Demikian dikatakan peneliti Walhi DKI Jakarta, Ubaidillah, saat dimintai tanggapan soal kampanye Earth Hour yang akan digelar malam nanti mulai pukul 20.30-21.30 WIB. Kegiatan akan dipusatkan di halaman Gedung Balaikota, Jl Medan Merdeka Selatan, Jakarta Pusat.
"Kalau sekarang sifatnya hanya seremoni saja. Instruksi tidak menjadi gerakan nasional, hanya imbauan," kata Ubaidillah kepada detikcom, Sabtu (26/3/2011).
Di negara lain, aksi ini sudah menjadi gerakan nasional. Mulai dari Australia, Korea Selatan, Inggris, Peru hingga Uni Emirat Arab mengikuti kampanye ini secara massif.
Ajakan kampanye dilakukan oleh perdana menteri masing-masing agar lebih terasa gaungnya.
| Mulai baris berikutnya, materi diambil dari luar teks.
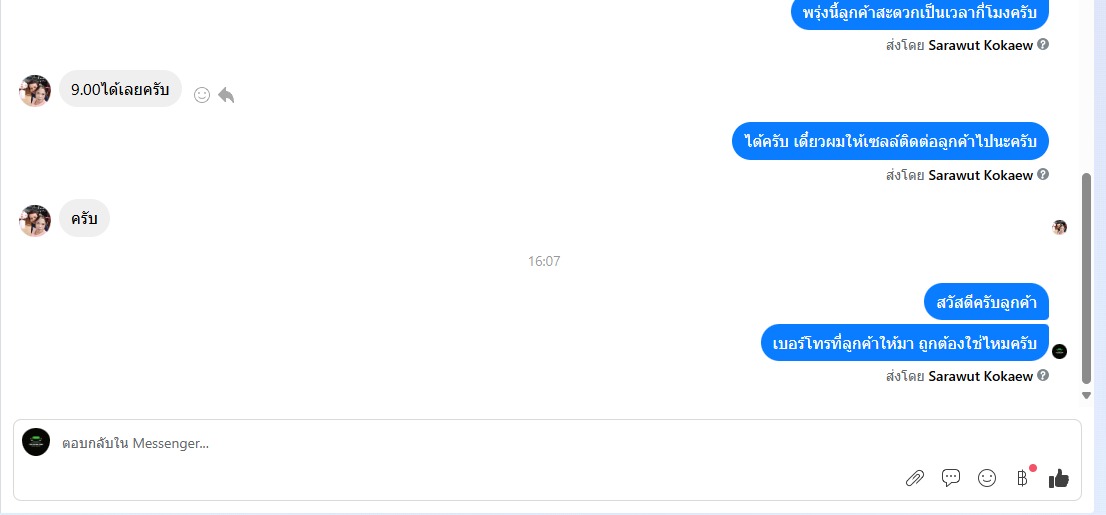
Task: Click the สวัสดีครับลูกค้า message bubble
Action: [x=986, y=302]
Bahkan sekjen PBB Ban Ki Moon bahkan ikut mendukung aksi ini dengan menyebutnya sebagai langkah perlindungan bagi planet dan kelangsungan hidup manusia.
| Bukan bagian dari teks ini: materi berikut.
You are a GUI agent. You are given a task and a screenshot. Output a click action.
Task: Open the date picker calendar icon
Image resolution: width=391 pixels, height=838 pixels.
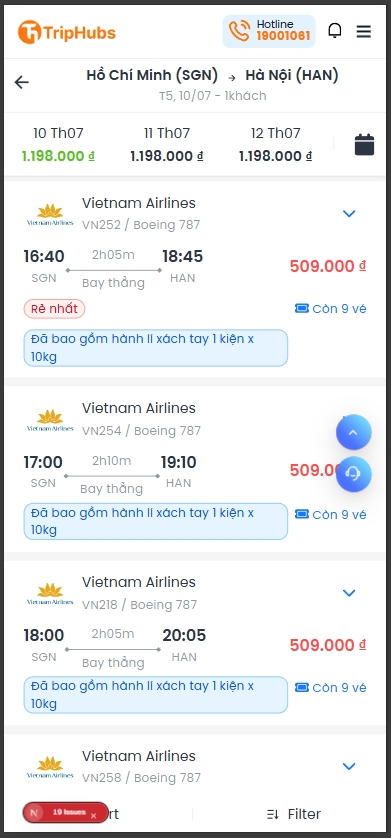tap(364, 144)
Bagi Ubaidillah, aksi pemadaman listrik juga harus memiliki target dan rencana yang matang.Sejumlah gedung yang menyedot tenaga listrik paling besar harus terlibat.
"Jangan sampai simbol saja atau seremonial saja. Kalau perlu dibuat aturan, dalam sebulan wajib mematikan, jadi jelas targetnya apa," sambungnya.
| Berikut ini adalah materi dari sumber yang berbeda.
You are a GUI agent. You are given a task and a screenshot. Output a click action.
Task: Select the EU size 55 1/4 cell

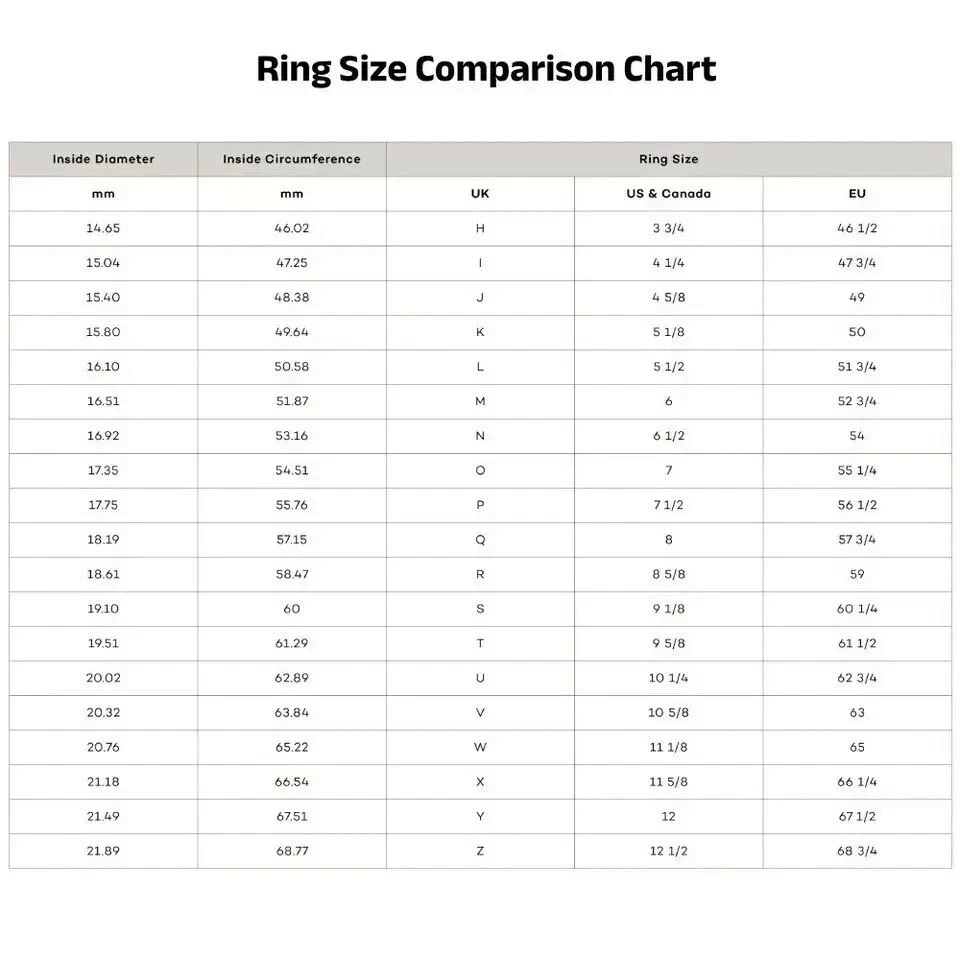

Meski begitu, langkah ini patut diapresiasi sebagai upaya untuk mengedukasi masyarakat. Diharapkan, target pengurangan emisi di Indonesia bisa tercapai lewat kegiatan ini dan program kampanye lainnya.
"Targetnya 30 persen sampai 2030, semoga bisa tercapai," ucapnya.